Okay, I'll take a bite on site quality metrics, liberally borrowing some ideas that have been floated on MSE. Here are the broad sections that are IMO essential to judge the progress of a site on a continuing basis:
- Users
- Questions
- Answers
- Moderation
While some of the metrics have been implemented in SEDE queries, it makes sense to assemble them in one place for perusal by mods and CMs, and the general public, if possible.
Users
The most important bunch of metrics.
- How many users have posted two or more upvoted answers last week? It is better to show the distribution rather than totals. That's the expert core of the site <1>.
Below: a graph depicting users at Space Exploration SE as nodes and edges (from X to Y) corresponding to "User X answers with a positive score a question with a positive score from User Y". The hell inside is actually the core.
- How does the size of the core last week compare with the same metric six months ago (expert core growth)? (Ideally, a time series graph is needed here) Actual implementation courtesy of Isaac Moses is here as a SEDE query/graph.
Critique of the query by Shog9 - old posts gathering votes with time (and thus skewing the statistics)
As an illustration here are the graphs for the original trilogy:
As of January 2016 (to show that the trends persist):
July 2015:
Stack Overflow core
January 2016
July 2015
Server Fault core
January 2016
July 2015
Super User core
- What is the proportion of core users from
six months a year ago that is still present in last week's numbers?

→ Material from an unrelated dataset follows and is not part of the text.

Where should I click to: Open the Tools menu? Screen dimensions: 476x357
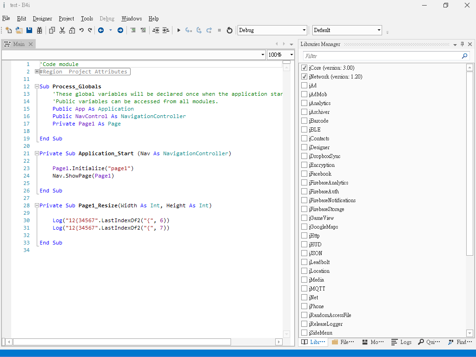[87, 19]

This measures (100% - expert burnout rate). If core users get bored quickly, it's a problem.
SEDE query
(100% - yearly burnout rate, measured on week 15 to avoid Northern Hemisphere's vacation period)
2010 2011 2012 2013 2014 2015
SO 80.71 78.32 80.32 82.14 84.51 82.17
SF Jeff 81.51 83.57 82.60 78.04 87.27
SU N/A 90.90 84.80 86.72 91.07 89.88
Mathematics N/A N/A 63.30 69.84 69.55 71.39
U&L N/A N/A 70.00 88.09 74.07 80.70
- Average number of votes per user per day, averaged over the whole user base last week. (voting engagement)

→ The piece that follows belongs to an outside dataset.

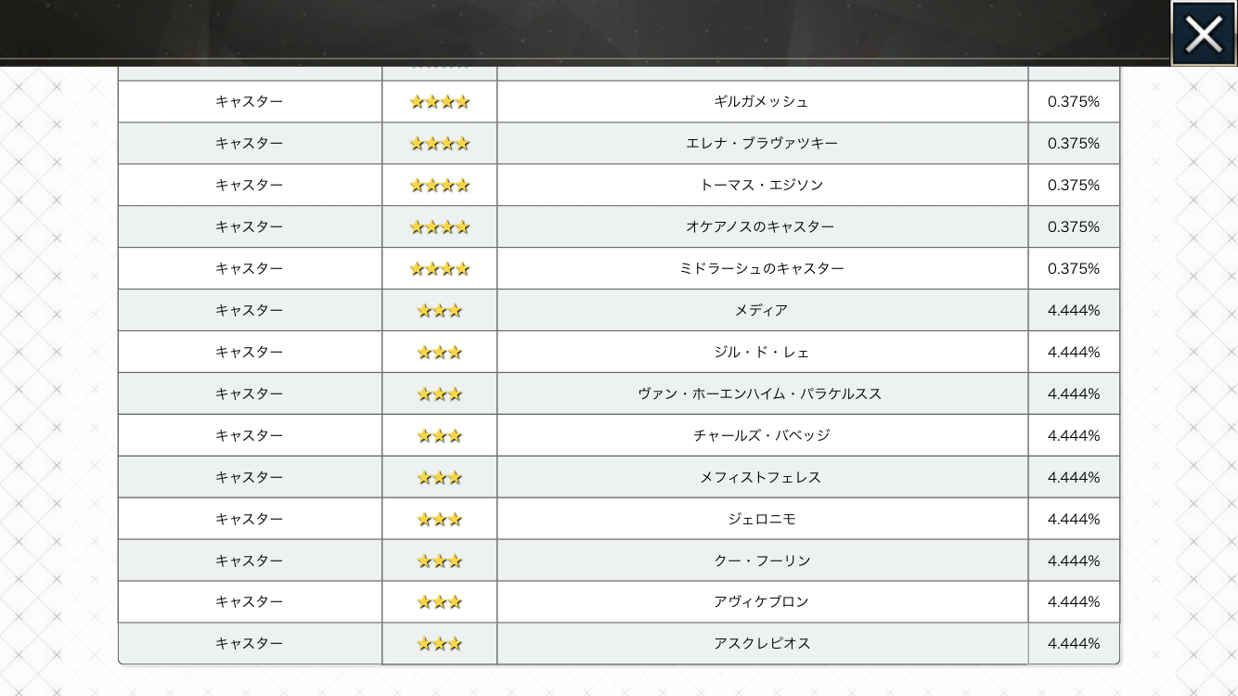
Task: Tap the stars in the ミドラーシュのキャスター row
Action: tap(439, 269)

- Same as above minus upvotes from users with 101 reputation. It's a correction for SuperCollider drive-by voting (corrected voting engagement).
Questions
Self-evaluation conflated assessment of questions and answers. It's better to keep these items separate.

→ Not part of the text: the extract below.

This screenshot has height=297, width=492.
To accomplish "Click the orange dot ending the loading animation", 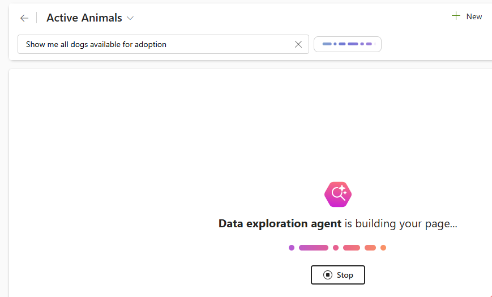I will coord(383,248).
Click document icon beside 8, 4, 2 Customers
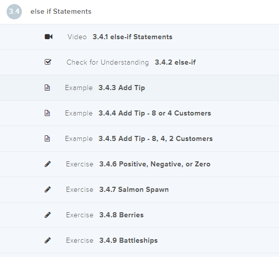 pos(47,138)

- Number of questions per day last week and last month. Self explanatory in view of new graduation guidelines, but the numbers must be current. The Area51 QPD number is unclear and is not sufficient.
- The ratio of closed/deleted/zero or negative votescore questions to the total number of questions asked last month (noise ratio).
- Number of views per one asked, positive votescore, not closed nor deleted question last month (1 / view to question conversion).
- (tiphat to D.W.) Proportion of "questions with positive score where all answers have zero score" (drive-by "demoralizing" questions' ratio) last month.
- Number of questions reaching the SuperCollider aka "Hot Network Questions" last month. Self-explanatory - rather than lament the algorithm and side effects, we have to measure the network-wide site visibility.
Answers
- Average length of answers, in words. Averaged over last month. If the experts are too lazy to type, it's a problem for the site. A distribution would be nice.
- Average number of hyperlinks/book or paper references per answer, for answers with positive score only. Averaged over last month. Not sure how to automate this one - refs come in all guises, no single regex can capture the whole complexity. This metric is not for cross-site comparisons, yet it is known that great answers make use of equations/pictures/schematics/hyperlinks/references/code snippets and one picture is worth a thousand words. This also helps to retain readers' attention. For lack of a better term I'd dub it "rich content ratio".
Moderation
- Average size of moderation queues over last week. Samples are taken each hour. (key moderation metric)
- Proportion of failed audits (if enabled) last month.
- Proportion of split-vote moderation actions last week.
- Ratio of actions resolved without a moderator's binding vote to total number of actions last week (1 - moderator escalation ratio - alternative names are welcome)
- Total number of actions resolved last month by CMs.
- Ratio of salvaged (closed, edited, reopened) questions to the total number of noise (closed and deleted) questions (averaged over last month), courtesy of TildalWave, and aptly named the Tildal Wave Ratio, or salvaged questions ratio.
- Number of non-moderator reviewers/closevoters with more than 5 actions last week (moderation core size). (SEDE query on edit reviews, both mods and non-mods)
- How many members of moderation core from six months ago have been still actively moderating last week (again, 1 - moderation burnout rate)?
- Ratio of new meta views last week to main site views during the same period (meta relevance ratio).
Rationale for the choice of averaging periods
StackExchange activity changes a lot depending on day of week. A week is chosen for averaging to eliminate this effect and to maintain interest of CMs, mods and users in watching changing numbers (it's not fun when the number stays the same all the time).
Rare events are averaged over a month (last four calendar weeks, to be precise).
Footnotes:
- One can mentally call this number the site's bus factor.